User interaction means visibility of the script execution in terms of a window that the user might click on – this needs to be avoided. So any commands that you run need to be working without requiring user input. Furthermore, the script file itself must not be writable by the user, else, he would be able to change it at will and execute whatever he wanted. You achieve that by simply putting the script into a non-writable folder, we created c:\windows\admin for that.

Ok, now let’s put this to action. I will pick scenario 2 as an example: Disabling and re-enabling the NIC

1st, as admin, we will create a batch script: c:\windows\admin\NIC_restart.bat – the contents will need to be just three lines of code:

netsh interface set interface name="Local Area Connection" admin=DISABLED
timeout 3
netsh interface set interface name="Local Area Connection" admin=ENABLED

(The timeout command makes the system wait for a little until the NIC is ready to be re-enabled.)
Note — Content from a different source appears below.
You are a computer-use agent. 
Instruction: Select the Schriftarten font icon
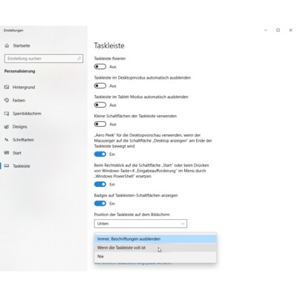pos(7,140)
Please note: For those of you who want to work with this example: you will need to adapt "Local Area Connection” to match the name of your active NIC as seen in ncpa.cpl, as it could be different and is language dependent.

2nd, as admin, we need to create a scheduled task and set it like this:

• Taskname: “NIC_restart”
• Executing account: system
• Task action: c:\windows\admin\NIC_restart.bat
• Trigger: On event, Log: Application, Source Application, Event ID: 999

[choosing the odd number 999 has a reason: it is not in use by windows]
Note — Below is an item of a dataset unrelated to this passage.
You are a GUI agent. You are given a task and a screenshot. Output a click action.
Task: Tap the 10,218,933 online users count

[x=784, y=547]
For those of you unfamiliar with scheduling event triggered tasks: what we have created is a task, that launches whenever an event log entry of that kind is created.

3rd and final step: provide the user with a batch file NIC_Restart_Task.bat that he may place in his personal folders or the desktop that triggers that task by writing to the event log in the requested manner. That batch would go:

powershell Write-EventLog -LogName Application -Source "Application" -EventId 999 -message 'This event was created by %username% for the sole purpose to launch the task NIC_restart'

You prefer to provide a Powershell script? Sure. Just save it as NIC_Restart_Task.ps1and make it:

Write-EventLog -LogName Application -Source "Application" -EventId 999 -message "This event was created by $env:username for the sole purpose to launch the task NIC_restart"
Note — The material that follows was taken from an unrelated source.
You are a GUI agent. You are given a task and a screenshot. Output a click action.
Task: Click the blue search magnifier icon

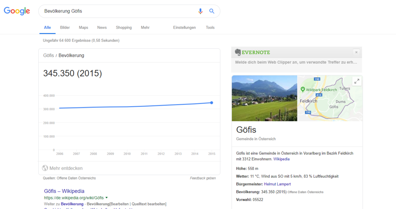(212, 11)
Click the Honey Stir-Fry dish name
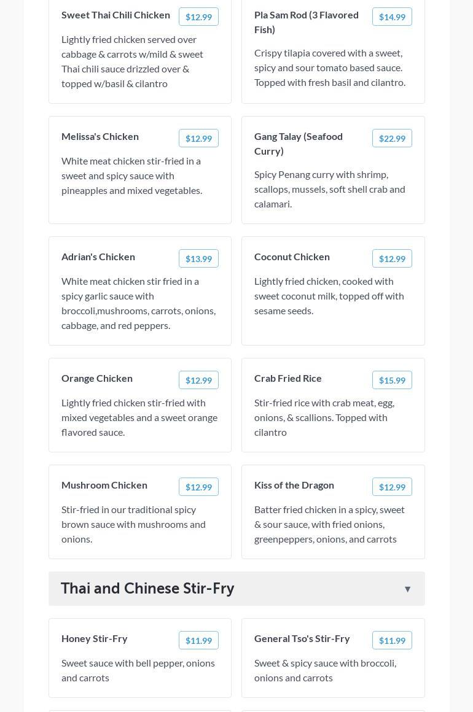473x712 pixels. click(x=95, y=638)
That’s it. If the user launches that batch/that Powershell script, the NIC will be disabled and re-enabled using administrative powers. Do this test now, it is easy and takes only 2 minutes to set up. The sole requirement is to have a Powershell script execution enabled (set-executionpolicy remotesigned).

If you followed this far, you might ask yourself 

This looks like a funny method - why on earth would Microsoft make it that hard?

Good question. In fact, it did not use to be that hard on OS' prior to windows 10. On windows 2000 to windows 8.1, for example, we could simply alter the permissions on task files and registry keys to allow others to use them. Windows 10/Server 2016 made it finally even more complicated if not impossible (see "Windows Server 2016 and scheduled tasks" for a confirmation) - I once asked on the Technet forum and no MS expert was able to tell me what other, official method should be used for this goal – in fact, they were not even aware of this method.

Why would Microsoft not mention anywhere that the way I show is even possible?

As I wrote, it has security implications and since many company administrators have no idea what they are doing, changing these task ACLs, Microsoft saw overall security endangered. Since only a few people will even need this, they removed it completely (or so my theory goes). So be warned (again) and use this with caution: never enable users to modify the scripts that you enable them to use as system account! The scripts need to remain in restricted folders like my example folder c:\windows\admin which you can create below c:\windows, which is already protected.

That's it. Please feel free to add any questions to this article!